The Gothenburg-based V-Dem Institute recently published its Democracy Report 2020, reporting that democracy is on the decline globally while autocratization is on the rise. For the first time since 2001, autocracies are in the majority with 92 countries comprising a total of 54 per cent of the global population.

As a nation’s resilience is chipped away in pieces big and small, even minor shocks can generate cascading effects, particularly during periods of uncertainty, notes Natalie Fiertz, who works on the Fund for Peace state fragility and resilience programs.

U.S. government responsibilities encompass what journalist and author Michael Lewis calls “the biggest portfolio of [catastrophic] risks ever managed by a single institution in the history of the world,” some now all too apparent while others still virtually unimaginable, she writes for The Hill. 

A new nonpartisan initiative aims to address the “complete breakdown of people’s faith in democratic norms” that poses an “existential threat” to the political system. A bipartisan partnership to rebuild democratic resilience is taking shape in the Campaign for the Future of Democracy, reports suggest.
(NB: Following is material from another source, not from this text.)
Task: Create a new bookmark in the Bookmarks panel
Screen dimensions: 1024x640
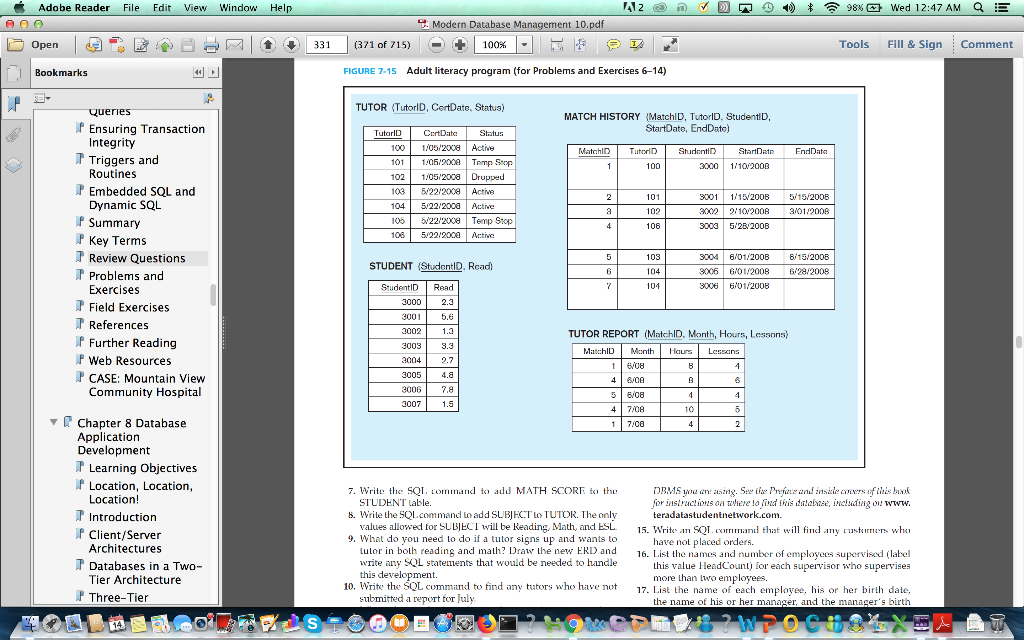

The broad signs of political decay are familiar—and alarming—to comparative scholars of democracy, adds Diamond, the author of Ill Winds: Saving Democracy From Russian Rage, Chinese Ambition, and American Complacency, highlighting

....the growing polarization, distrust, and intolerance among supporters of the main opposing parties; the increasing tendency to view partisan attachments as a kind of tribal identity; the intertwining of partisan affiliations with racial, ethnic, or religious identities; and the inability to forge political compromises across partisan divides—and hence to mount effective policy responses to national issues. Scholars of democracy know where these trends have led in the past—to democratic breakdowns in interwar Europe and post–World War II Latin America and to the more recent rise of authoritarian populists in countries such as Venezuela and Turkey.